## TASK STATEMENT:
Count the lines in the items below that contain the word "height". Give only the number.

## DATASET:
+ + +
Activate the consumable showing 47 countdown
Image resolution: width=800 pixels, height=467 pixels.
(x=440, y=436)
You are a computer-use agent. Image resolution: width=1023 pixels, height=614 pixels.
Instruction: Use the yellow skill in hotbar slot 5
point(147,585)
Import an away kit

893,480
+ + +
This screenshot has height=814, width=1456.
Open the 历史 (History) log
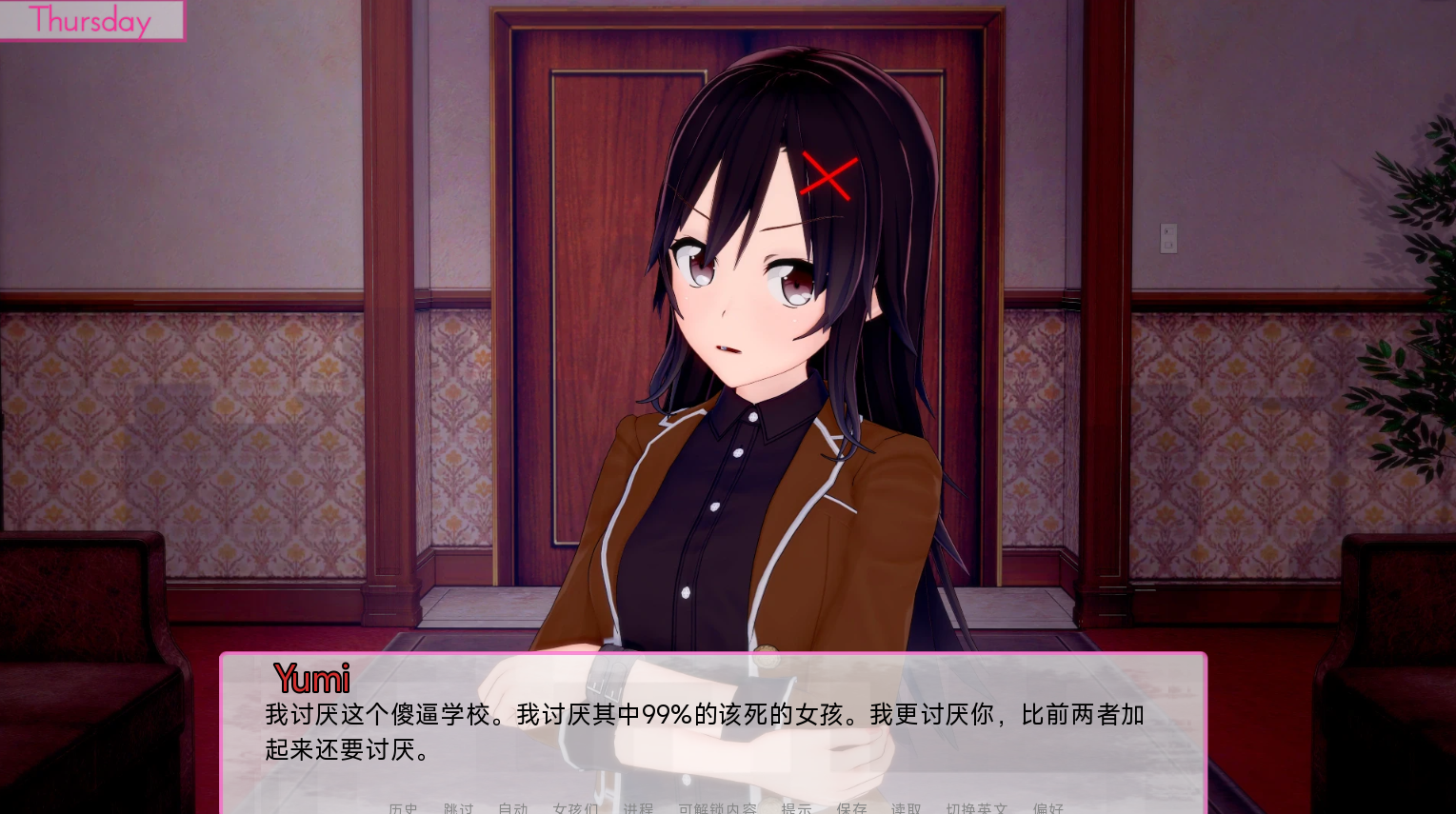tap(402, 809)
+ + +
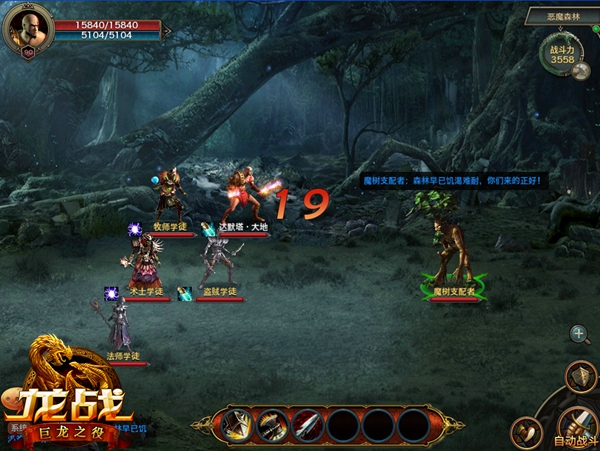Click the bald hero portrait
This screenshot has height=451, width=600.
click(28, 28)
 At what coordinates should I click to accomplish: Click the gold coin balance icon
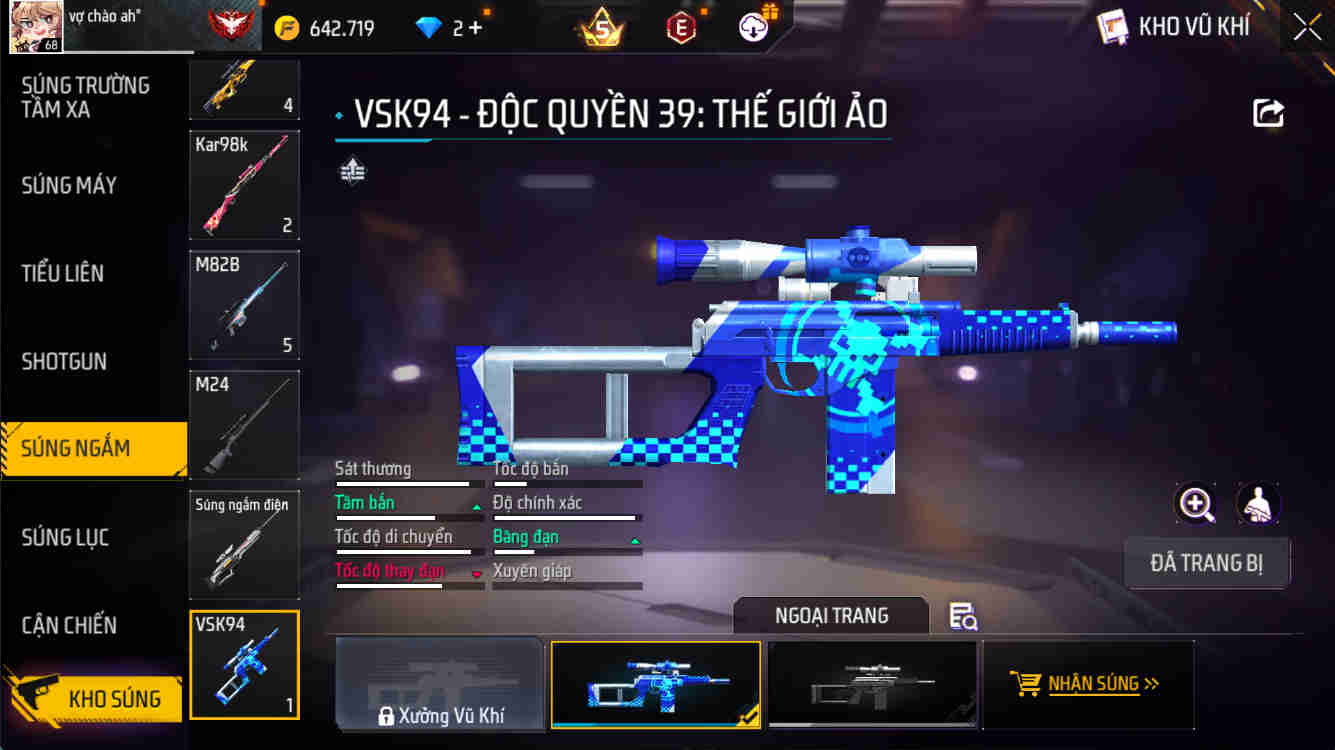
+ + +
## FINAL ANSWER:
4